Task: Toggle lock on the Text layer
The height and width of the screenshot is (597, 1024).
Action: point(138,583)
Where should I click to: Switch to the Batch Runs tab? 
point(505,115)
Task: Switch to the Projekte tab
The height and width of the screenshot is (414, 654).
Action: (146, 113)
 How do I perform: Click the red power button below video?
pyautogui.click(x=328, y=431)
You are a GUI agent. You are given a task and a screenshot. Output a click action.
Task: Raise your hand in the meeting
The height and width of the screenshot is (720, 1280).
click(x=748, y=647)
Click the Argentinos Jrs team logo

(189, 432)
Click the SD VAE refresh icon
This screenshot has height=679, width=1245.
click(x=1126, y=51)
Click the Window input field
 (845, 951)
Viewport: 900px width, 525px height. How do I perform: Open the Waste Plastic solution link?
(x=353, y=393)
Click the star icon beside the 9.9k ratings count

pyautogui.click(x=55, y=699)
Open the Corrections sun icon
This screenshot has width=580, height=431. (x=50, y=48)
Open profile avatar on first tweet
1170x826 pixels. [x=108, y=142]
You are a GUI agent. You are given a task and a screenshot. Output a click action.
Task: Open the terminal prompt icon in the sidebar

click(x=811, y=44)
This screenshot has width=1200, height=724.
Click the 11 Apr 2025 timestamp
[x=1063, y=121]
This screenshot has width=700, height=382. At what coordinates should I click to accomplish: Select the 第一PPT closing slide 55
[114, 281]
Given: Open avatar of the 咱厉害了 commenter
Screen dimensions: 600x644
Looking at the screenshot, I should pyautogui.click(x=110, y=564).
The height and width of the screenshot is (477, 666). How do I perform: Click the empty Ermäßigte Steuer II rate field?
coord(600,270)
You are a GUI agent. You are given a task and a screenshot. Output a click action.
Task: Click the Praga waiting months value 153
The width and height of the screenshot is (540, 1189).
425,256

PROBLEM REQUIREMENTS
Using the entries above, quote each line verbatim from the first through the line that contains "Task: Raise your hand in the meeting".

SOLUTION TO THE PROBLEM
Task: Toggle lock on the Text layer
The height and width of the screenshot is (597, 1024).
Action: point(138,583)
Where should I click to: Switch to the Batch Runs tab? 
point(505,115)
Task: Switch to the Projekte tab
The height and width of the screenshot is (414, 654).
Action: (146, 113)
 How do I perform: Click the red power button below video?
pyautogui.click(x=328, y=431)
You are a GUI agent. You are given a task and a screenshot. Output a click action.
Task: Raise your hand in the meeting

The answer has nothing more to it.